Once you have a strong foundation in kanji and vocabulary, the next logical step is tackling Japanese grammar. The key philosophy here is to leverage your existing knowledge—aim to understand at least 80% of any new grammar concept or sentence structure before diving into detailed study. This approach minimizes frustration and optimizes learning efficiency.

Choosing a beginner's Japanese textbook or program that aligns with your learning style is paramount at this stage. Textbooks provide structured lessons that build upon your existing knowledge, making the learning process smoother and more engaging. Whether you opt for a traditional textbook or prefer a self-designed program, the goal remains the same: to solidify grammar fundamentals that will pave the way for fluency.

Furthermore, immersing yourself in Japanese media and culture can greatly enhance your grasp of grammar. Watching Japanese movies, anime, or listening to music not only exposes you to colloquial expressions but also helps internalize grammar structures in natural contexts. This multimedia approach complements textbook learning by reinforcing theoretical knowledge with real-world usage.


For those inclined towards independent study, learning Japanese grammar without a formal textbook is also a viable option. Armed with a robust vocabulary and kanji base, self-directed learners can explore grammar concepts through diverse resources and cross-referencing multiple explanations to deepen understanding.

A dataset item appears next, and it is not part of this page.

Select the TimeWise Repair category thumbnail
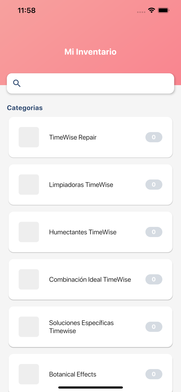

However, maintaining discipline and consistency is key when pursuing this path. Establishing measurable goals and tracking progress diligently ensures steady advancement in grammar proficiency. Additionally, engaging with online communities or language exchange partners can provide valuable feedback and support in navigating complex grammar concepts independently.


Transitioning from beginner to intermediate level in Japanese is a critical phase where many learners face challenges. It's here that the initial enthusiasm may wane as the complexity of the language increases. However, with a solid foundation in kanji, vocabulary, and grammar, navigating this intermediate stage becomes more manageable.

At this juncture, expanding into intermediate-level materials and resources becomes crucial. This phase offers opportunities to refine your language skills through more nuanced grammar, complex sentence structures, and cultural nuances embedded within the language.

Exploring authentic Japanese literature and media at this stage not only deepens linguistic proficiency but also fosters cultural appreciation. Reading novels, watching Japanese TV dramas, or following Japanese news outlets exposes you to idiomatic expressions and contemporary language use, further honing your ability to comprehend and communicate effectively.

Learn Japanese Anytime with NativeCamp

NativeCamp offers unlimited Japanese conversation lessons, allowing students to engage freely and frequently to develop conversational skills naturally at a competitive cost per lesson. Their "Sudden Lesson" feature provides on-demand, reservation-free Japanese lessons 24/7, catering to flexible schedules and short time frames like breaks or before bedtime. The platform supports learning across devices, accommodating diverse lifestyles, while native Japanese speakers provide comprehensive support for mastering language skills, including pronunciation and accent refinement.


Learning Japanese is a journey that evolves from mastering basic kanji and vocabulary to navigating intricate grammar structures and cultural contexts. Whether you choose a structured textbook approach or opt for self-directed learning, maintaining a disciplined study routine and leveraging comprehensive resources will ultimately accelerate your proficiency.

Remember, each step forward, no matter how small, contributes to your overall progress. Embrace the challenges, celebrate the milestones, and enjoy the journey of discovering the richness of the Japanese language.